Süße Etui-Kleider werden jetzt mit der richtigen Portion Toughness ausgestattet – und zwar mit Kragen. Mary Katrantzou setzt einem gemusterten Hemdblusenkleid einen klassischen hellblauen Kragen im Herrenstil entgegen. Roksanda komplementiert ein A-Linienkleid im 60er-Stil mit rundem Samtkragen. Burberry konnotiert ein mädchenhaftes Brokatkleid durch spitzen Kragen intellektuell.

Lammfell Deluxe

Ob Jacke oder Mantel – die Investition in ein Lammfell-Stück lohnt sich.
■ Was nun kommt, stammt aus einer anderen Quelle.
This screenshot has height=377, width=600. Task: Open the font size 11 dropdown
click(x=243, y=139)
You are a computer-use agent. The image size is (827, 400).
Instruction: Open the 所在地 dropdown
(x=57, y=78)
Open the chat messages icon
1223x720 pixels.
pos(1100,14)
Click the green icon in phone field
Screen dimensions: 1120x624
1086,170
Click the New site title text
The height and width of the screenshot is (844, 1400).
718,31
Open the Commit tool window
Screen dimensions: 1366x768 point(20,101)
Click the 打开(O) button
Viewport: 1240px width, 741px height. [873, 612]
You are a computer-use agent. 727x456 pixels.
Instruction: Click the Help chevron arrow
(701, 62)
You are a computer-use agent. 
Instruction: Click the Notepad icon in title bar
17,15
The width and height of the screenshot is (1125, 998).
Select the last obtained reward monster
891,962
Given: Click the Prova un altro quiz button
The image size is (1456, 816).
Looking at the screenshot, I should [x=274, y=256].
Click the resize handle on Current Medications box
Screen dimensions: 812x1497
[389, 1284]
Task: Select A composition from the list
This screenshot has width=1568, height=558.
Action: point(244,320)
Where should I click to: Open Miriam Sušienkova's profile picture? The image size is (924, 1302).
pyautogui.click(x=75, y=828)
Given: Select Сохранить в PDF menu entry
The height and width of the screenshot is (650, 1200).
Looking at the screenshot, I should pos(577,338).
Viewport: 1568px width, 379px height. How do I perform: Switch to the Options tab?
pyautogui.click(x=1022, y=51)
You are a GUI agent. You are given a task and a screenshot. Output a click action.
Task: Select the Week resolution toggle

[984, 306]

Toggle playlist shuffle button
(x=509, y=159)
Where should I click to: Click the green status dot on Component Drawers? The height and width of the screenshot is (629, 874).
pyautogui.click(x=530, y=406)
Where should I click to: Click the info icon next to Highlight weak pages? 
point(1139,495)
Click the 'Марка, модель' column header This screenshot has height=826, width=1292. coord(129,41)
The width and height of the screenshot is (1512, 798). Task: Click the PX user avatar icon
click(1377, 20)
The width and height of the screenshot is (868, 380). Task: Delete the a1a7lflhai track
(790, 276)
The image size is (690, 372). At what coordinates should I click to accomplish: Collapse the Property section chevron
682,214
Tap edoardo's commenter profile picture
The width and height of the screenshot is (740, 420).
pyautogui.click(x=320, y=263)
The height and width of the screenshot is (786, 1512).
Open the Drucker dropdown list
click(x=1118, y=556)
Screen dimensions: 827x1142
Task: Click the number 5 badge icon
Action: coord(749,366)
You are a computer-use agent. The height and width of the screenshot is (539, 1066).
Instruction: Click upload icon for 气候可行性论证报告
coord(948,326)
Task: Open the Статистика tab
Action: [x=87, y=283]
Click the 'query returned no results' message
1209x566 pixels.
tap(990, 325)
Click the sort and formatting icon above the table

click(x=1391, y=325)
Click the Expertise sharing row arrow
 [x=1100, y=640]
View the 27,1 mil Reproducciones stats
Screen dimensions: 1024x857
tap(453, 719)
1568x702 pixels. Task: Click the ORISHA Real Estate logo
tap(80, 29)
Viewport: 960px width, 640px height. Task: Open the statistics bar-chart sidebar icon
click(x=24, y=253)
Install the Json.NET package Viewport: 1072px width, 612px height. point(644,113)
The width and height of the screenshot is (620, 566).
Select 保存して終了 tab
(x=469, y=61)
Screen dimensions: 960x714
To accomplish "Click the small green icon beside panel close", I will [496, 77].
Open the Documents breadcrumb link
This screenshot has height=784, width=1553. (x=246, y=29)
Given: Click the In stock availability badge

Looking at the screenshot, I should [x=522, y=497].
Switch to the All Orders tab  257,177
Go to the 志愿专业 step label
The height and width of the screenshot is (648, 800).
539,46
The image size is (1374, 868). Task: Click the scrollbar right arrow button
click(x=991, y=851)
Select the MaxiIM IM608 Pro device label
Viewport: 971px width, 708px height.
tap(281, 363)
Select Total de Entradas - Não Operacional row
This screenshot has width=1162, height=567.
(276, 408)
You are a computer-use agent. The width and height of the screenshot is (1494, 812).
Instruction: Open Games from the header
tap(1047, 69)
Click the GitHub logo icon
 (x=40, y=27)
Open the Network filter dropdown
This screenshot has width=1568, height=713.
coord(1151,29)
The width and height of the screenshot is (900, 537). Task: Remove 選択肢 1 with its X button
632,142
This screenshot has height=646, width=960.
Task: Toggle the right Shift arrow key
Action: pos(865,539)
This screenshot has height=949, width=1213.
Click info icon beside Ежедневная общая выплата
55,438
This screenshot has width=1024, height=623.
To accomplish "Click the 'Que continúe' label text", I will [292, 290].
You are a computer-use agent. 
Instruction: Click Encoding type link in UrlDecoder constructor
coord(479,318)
Mit den neuen Kreationen kommen wir warm und stilsicher durch den nächsten Winter. Burberry versetzt seinen Lammfellmantel mit glamourösem Brokat, Topshop Unique legt eine Perfecto in Graumeliert neu auf. Mulberry kehrt das Lammfell nach außen und erzeugt dadurch elegantes Retro-Flair.

Soft Military

Der Military-Look wird auf den Londoner-Laufstegen seiner Machtfunktion beraubt, das ist Befreiung in Stoffform. Bei Burberry wird ein Uniform-Jacket mit einem Flapper-Dress kombiniert. Temperley nimmt einem grauen Military-Mantel in Kombination mit einem romantischen Rüschen-Dress die Strenge. Mulberry schneidert ein damenhaftes Cape mit Uniform-Elementen.

Scharfe Spitze II

Was sich auf den Laufstegen von New York abgezeichnet hat, manifestiert sich jetzt in London. Schuhe werden in der kommenden Wintersaison spitz. Joseph zeigt extravagante Riemchen-Slipper in roter Schlangenoptik, Peter Pilotto Wildleder-Stiefeletten mit futuristischen Metallic-Manschetten, Paul Smith moderne Louis-Quatorze-Slipper mit Schleifen.